If your system uses systemd for its autostart, you have to configure the AlertR client a bit different. Copying the template and setting permissions is still the same:
root@towel:/home/alertr/sensorClientExecuter/init.d_example# cp alertRsensorExecuter.sh /etc/init.d/
root@towel:/etc/init.d# chown root:root alertRsensorExecuter.sh
root@towel:/etc/init.d# chmod 755 alertRsensorExecuter.sh
Configuring the init.d script correctly is also the same:
[...]
# change USER to the user which runs the alertRclient
USER=alertr
# change DAEMON to the path to run the alertRclient
DAEMON=/home/alertr/sensorClientExecuter/alertRclient.py
[...]
Now, systemd has to be configured. For this we copy the template service file to the correct location and install the service:
root@towel:/home/alertr/sensorClientExecuter/init.d_example# cp alertRsensorExecuter.service /etc/systemd/system/
root@towel:/home/alertr/sensorClientExecuter# systemctl enable alertRsensorExecuter.service
The alertR client can be started with the following command:
root@towel:/home/alertr/sensorClientExecuter# service alertRsensorExecuter.sh status
The log file of the client (it is created in the directory you have configured in the General Section) should now show the following:
[...]
07/23/2016 10:26:16 INFO: [alertRclient.py] Initializing sensors.

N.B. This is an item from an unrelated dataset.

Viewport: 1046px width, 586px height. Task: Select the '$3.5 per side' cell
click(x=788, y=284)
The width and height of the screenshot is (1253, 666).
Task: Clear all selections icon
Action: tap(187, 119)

07/23/2016 10:26:16 INFO: [alertRclient.py] Connecting to server.
07/23/2016 10:26:16 INFO: [alertRclient.py] Starting watchdog thread.
07/23/2016 10:26:16 INFO: [alertRclient.py] Starting update check thread.
07/23/2016 10:26:16 INFO: [alertRclient.py] Client started.
If you experience problems, please check the log file first. If it is not helpful, change the log level to DEBUG and check again. If no error can be seen, please start the AlertR client manually and check if an error occurs that is not printed into the log file. This can be done by just executing the AlertR client as the user that it normally runs with.
alertr@towel:~/sensorClientExecuter$ ./alertRclient.py
If you still have problems and do not know how to solve them, you can use the Github Issues.